What would we do differently next time?

Quite a few things…

  • Use bigger pipe (as we were told to do). We used 25mm instead of 50mm pipe as we could easily use that in our irrigation system afterwards. What we didn’t think through properly is that this drastically decreases the volume of water being heated up at any one time in the pile.
  • Cover the pile with the tarpaulin (or any insulating layer, i.e. strawbales) the day we built the compost and not one week later. To be fair, there were *crazy* winds on the day we built the pile so it wasn’t going to work. But a week later, the pile had definitely heated up to 40-50 degrees but the showers were only luke warm at best. So we added the tarpaulin to it and the next morning – boom! The heat was up in the 60s and showers were hot. Our friend Nick from Milkwood tried to reassure us that it would have heated up anyway with a bit more time, as it’s just such a big compost pile. While he’s probably right, the tarp seemed to help bring it home *quickly* which we really needed for the course.
  • Get a longer thermometer stick – the thermometer you can see above only had a stick 45cm long. As the pile was 3m in diametre that meant we couldn’t gauge the centre of the pile’s temperature without digging a little hole in the side and compromising its heat retention capacity. So we just left it to measure the outer edges of the pile – which was still reading around 60 degrees after three weeks.
  • Make the shower stalls a but more weather proof.
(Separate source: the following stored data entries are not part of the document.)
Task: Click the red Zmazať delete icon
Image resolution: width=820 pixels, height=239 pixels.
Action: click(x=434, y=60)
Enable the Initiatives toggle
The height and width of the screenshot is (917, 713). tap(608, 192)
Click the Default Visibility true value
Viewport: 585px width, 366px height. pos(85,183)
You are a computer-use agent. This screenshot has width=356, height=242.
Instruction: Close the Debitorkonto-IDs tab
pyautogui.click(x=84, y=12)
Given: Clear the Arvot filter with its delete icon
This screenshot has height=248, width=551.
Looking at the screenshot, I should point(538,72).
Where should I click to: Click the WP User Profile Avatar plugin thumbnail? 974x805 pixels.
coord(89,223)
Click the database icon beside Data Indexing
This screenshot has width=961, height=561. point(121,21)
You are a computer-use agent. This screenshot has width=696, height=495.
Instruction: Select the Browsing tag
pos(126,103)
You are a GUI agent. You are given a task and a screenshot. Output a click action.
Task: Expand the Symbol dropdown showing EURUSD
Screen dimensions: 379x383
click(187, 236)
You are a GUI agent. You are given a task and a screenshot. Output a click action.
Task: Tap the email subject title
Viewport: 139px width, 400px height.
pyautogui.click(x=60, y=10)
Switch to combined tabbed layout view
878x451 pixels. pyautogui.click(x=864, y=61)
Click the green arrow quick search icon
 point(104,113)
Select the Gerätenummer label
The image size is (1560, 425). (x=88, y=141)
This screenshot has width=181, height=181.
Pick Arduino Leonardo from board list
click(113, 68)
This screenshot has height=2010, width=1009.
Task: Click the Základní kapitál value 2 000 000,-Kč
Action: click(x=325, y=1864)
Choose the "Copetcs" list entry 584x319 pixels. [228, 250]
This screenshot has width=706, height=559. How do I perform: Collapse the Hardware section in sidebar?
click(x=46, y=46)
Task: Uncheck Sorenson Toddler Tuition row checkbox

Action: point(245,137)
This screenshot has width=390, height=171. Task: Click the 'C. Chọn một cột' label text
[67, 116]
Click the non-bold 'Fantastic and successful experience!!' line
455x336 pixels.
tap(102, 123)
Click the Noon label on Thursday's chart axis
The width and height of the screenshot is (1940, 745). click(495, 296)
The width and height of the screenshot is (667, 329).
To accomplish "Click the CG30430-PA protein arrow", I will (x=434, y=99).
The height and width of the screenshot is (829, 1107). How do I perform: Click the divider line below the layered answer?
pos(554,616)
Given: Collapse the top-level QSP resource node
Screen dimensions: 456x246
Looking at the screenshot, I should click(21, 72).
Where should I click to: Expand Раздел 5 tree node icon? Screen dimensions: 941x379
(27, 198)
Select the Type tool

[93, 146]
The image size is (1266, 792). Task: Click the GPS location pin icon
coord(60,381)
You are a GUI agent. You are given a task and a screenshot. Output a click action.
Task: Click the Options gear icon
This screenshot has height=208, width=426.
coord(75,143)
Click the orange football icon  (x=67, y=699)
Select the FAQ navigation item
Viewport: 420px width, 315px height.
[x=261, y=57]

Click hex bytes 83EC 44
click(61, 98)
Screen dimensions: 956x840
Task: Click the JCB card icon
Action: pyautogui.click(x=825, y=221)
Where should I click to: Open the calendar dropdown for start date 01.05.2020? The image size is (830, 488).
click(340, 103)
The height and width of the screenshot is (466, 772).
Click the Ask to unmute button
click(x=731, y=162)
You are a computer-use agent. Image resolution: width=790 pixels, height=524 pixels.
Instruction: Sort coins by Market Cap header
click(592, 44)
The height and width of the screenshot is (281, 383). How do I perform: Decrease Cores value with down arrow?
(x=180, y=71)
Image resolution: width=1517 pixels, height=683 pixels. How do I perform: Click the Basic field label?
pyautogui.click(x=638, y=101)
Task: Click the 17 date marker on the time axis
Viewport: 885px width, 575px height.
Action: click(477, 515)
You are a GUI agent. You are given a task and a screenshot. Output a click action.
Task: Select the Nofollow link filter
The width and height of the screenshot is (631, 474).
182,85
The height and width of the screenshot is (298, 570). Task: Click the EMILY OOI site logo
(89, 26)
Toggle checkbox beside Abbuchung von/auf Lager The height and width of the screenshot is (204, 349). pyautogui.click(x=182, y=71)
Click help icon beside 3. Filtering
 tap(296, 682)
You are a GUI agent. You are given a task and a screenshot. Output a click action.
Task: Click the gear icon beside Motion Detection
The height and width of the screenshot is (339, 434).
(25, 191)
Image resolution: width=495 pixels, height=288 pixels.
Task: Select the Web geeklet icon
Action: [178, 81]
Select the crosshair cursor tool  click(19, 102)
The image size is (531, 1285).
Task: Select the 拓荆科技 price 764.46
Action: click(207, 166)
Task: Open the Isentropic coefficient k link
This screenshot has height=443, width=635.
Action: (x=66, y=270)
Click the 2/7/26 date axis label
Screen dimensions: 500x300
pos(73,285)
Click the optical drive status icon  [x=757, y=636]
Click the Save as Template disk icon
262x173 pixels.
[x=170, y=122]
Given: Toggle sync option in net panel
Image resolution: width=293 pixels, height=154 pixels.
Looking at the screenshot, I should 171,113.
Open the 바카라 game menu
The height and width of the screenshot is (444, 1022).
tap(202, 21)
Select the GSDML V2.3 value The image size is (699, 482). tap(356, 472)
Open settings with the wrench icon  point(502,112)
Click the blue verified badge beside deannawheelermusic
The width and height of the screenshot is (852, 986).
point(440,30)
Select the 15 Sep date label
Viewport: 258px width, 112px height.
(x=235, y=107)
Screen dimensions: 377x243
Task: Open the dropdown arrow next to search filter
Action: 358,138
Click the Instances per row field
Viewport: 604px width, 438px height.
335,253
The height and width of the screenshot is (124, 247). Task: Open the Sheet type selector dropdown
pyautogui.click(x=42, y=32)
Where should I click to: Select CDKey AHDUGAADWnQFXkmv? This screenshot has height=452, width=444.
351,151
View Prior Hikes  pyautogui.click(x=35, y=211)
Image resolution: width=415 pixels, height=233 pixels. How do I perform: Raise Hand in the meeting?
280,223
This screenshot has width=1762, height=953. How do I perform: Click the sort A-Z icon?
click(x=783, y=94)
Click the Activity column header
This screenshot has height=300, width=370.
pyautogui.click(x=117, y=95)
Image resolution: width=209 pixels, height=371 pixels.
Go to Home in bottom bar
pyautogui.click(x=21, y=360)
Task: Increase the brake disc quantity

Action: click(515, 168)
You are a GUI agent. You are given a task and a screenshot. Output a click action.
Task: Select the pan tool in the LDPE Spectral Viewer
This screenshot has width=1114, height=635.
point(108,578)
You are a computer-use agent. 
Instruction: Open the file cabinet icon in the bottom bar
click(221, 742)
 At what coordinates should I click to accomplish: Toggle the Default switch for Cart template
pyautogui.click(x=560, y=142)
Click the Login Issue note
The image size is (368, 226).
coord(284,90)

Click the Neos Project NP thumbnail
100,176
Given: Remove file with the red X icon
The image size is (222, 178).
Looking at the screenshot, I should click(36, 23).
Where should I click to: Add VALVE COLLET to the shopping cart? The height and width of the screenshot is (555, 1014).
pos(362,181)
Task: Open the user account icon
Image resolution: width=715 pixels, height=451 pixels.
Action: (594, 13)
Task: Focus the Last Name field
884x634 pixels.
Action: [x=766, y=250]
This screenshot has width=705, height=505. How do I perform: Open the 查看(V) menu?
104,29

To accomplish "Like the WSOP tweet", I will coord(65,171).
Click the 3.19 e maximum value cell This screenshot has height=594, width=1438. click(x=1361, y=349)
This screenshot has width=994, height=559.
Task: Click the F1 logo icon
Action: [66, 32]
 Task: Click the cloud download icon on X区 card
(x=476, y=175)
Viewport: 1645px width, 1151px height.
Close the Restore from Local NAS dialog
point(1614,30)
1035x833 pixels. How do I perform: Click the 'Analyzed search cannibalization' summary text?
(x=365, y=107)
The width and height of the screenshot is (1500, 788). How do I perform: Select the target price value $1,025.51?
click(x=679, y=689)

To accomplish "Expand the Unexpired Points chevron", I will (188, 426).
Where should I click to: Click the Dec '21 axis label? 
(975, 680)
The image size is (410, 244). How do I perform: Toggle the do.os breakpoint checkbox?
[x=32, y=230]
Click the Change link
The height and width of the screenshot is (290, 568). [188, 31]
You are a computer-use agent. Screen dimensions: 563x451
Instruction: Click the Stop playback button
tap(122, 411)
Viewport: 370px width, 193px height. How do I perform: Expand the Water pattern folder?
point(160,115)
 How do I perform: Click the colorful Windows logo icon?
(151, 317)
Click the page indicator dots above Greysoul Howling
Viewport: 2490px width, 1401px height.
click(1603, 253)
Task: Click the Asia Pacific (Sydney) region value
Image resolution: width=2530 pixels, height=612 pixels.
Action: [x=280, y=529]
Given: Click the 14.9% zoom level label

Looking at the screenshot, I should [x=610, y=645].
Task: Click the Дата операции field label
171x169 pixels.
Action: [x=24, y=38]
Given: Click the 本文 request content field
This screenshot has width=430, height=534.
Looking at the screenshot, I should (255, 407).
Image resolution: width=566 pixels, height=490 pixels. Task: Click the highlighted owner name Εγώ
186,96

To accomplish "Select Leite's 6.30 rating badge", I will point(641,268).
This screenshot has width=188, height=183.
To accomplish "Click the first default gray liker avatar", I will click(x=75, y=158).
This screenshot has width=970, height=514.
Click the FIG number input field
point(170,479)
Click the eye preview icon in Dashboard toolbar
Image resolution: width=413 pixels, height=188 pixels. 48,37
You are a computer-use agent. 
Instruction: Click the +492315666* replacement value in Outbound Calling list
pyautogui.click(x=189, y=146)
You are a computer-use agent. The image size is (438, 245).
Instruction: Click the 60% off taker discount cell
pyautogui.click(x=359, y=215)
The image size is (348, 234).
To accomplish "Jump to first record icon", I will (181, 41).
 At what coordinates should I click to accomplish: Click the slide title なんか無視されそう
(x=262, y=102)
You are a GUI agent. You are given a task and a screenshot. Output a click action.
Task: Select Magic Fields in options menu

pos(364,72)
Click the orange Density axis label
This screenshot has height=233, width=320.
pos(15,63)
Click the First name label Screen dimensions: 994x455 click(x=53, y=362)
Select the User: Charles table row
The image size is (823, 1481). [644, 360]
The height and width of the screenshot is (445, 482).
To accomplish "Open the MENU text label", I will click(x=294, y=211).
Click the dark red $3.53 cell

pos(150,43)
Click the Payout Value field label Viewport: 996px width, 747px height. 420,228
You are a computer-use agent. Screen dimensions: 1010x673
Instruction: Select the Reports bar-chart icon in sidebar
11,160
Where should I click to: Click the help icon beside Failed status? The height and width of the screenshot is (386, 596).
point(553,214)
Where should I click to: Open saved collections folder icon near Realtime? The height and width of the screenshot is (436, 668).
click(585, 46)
While it’s summer and mostly warm and lovely in Tassie, we still get days where the wind blows and you reach for your jumper. If we had more time and resources it would have been preferable to make the shower stalls a bit more solid with a roof and solid door. This design would be perfect for the warmer parts of the world!
  • It wasn’t as affordable to build as we had hoped. In the end we had to pay for all organic inputs, hire someone for two days to help build it, buy random bits and pieces and hire the machine – coming in at just under $1500. In theory we were going to source woodchips for free from the Council, organise a community working bee to shovel everything and just pay for some nitrogen (chook poo). Next time, we might think a bit harder about how to bring this price done to make it more viable. Of course, if you live on a farm with lots of resources it’s likely you could do it for under $500.
  • Talk to the school across the road 6 months ago…. We built this pile because we were told there were no showers within easy walking distance. The day before the course, when we were a bit worried about whether the pile would heat up enough (and we eventually added the tarpaulin) I went, stuff it – even though we’ve been told there’s no showers in the school I’ll just go check. Turns out there was a whole shower block 150m from us and they handed me the key in two minutes and happily let us use it as a back up for the two week course. To say we felt a but silly is a gigantic understatement – swear words were mentioned. On the major up side, we got to build a compost powered shower, how cool is that!!! I’ve wanted to do it for years and overall, learning new skills trumps feelings of silly-ness (eventually).

Would we do it again?

For shizzle! Despite the long list of “stuff ups” above, I’m so pumped for this method of heating water. For years it’s been on my list of awesome things I want to do – adding to my skill set and now it’s firmly lodged in my head, heart and hands. I look forward to making our next compost shower – it’s going to be a walk in the park after all the things we learned from this time round!